Former Countrywide Financial Corp. directors, including ex-Chief Executive Officer Angelo Mozilo, should be forced to face claims that they misled investors about the quality of the mortgage-lender’s loans, a lawyer for shareholders told an appeals court.

Delaware’s corporate laws shouldn’t allow Mozilo and other former board members to escape liability for lying to investors simply because directors rushed to sell the ailing lender in 2008 to Bank of America Corp., Stuart Grant, an attorney for shareholders, told the Delaware Supreme Court today.

A federal appeals court asked Delaware’s highest court to decide whether the state’s corporate statutes eliminate investors’ rights to sue directors for allegedly fraudulent acts when a company is acquired.
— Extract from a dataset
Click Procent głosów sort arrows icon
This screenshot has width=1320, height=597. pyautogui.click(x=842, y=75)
More than 60 percent of Fortune 500 companies are incorporated in Delaware and its laws are widely used to decide corporate disputes.

Investors’ claims shouldn’t be “thwarted by a merger that was actuated by fraud,” Grant told the appeals court at a hearing in Dover.

Countrywide investors are hoping the Delaware court’s ruling will allow them to revive lawsuits filed in federal court in Los Angeles aimed at holding Mozilo and other Countrywide directors liable for losses tied to the U.S. economic downturn starting in 2007 and subprime mortgages.

SEC Fine

Charlotte, North Carolina-based Bank of America acquired Countrywide, once the U.S.’s largest mortgage lender, for about $4 billion in 2008. The bank agreed in 2010 to a $600 million settlement that resolved investors’ securities-fraud claims over the mortgage unit’s activities.

Mozilo agreed to a record $67.5 million settlement that same year to resolve U.S. Securities and Exchange Commission claims that he misled investors. The SEC accused Mozilo and other Countrywide officials of publicly reassuring investors about the quality of Countrywide’s loans while knowing the lender fueled its growth with lax underwriting guidelines and a portfolio filled with risky subprime loans.

An Arkansas pension fund filed a derivative suit against Mozilo and other Countrywide directors in Los Angeles federal court in 2007 alleging the officials failed to properly oversee the lender’s operations and allowed fraudulent activities.

Case Tossed

A judge threw the case out after Bank of America acquired Countrywide, saying Delaware law eliminates investors’ right to bring such suits after a buyout. She found Delaware law only allows such suits if the fraud claims are tied to the actual acquisition.

The 9th U.S. Circuit Court of Appeals later asked the Delaware Supreme Court to decide whether investors retain the right to sue under the state’s corporate laws when they can show directors perpetrated a “larger fraud” that prompted a sale.

Wiping out such suits would allow executives who “plainly abused their office for personal profit to escape liability for their malfeasance and provide perverse incentives for corporate directors seeking to protect themselves from personal liability,” Grant and other lawyers for investors said in court filings.

Lawyers for Countrywide’s former directors said investors improperly sought to expand Delaware law despite the Supreme Court’s earlier rulings the state’s “fraud exception” only applies to acts tied to a buyout.

Allowing derivative claims to survive after a company is acquired would lead to “an explosion of litigation over mergers,” Brian Pastuzenski, a Boston-based lawyer representing the lender’s former directors, told the judges.

The Delaware Supreme Court case is Arkansas Teacher Retirement System v. Countrywide Financial Corp., No. 14, 2013, Supreme Court of Delaware (Dover).

The federal case is Arkansas Teacher Retirement System v. Countrywide Financial Corp., 07- cv-06923-MRP, U.S. District Court, Southern District of California (Los Angeles).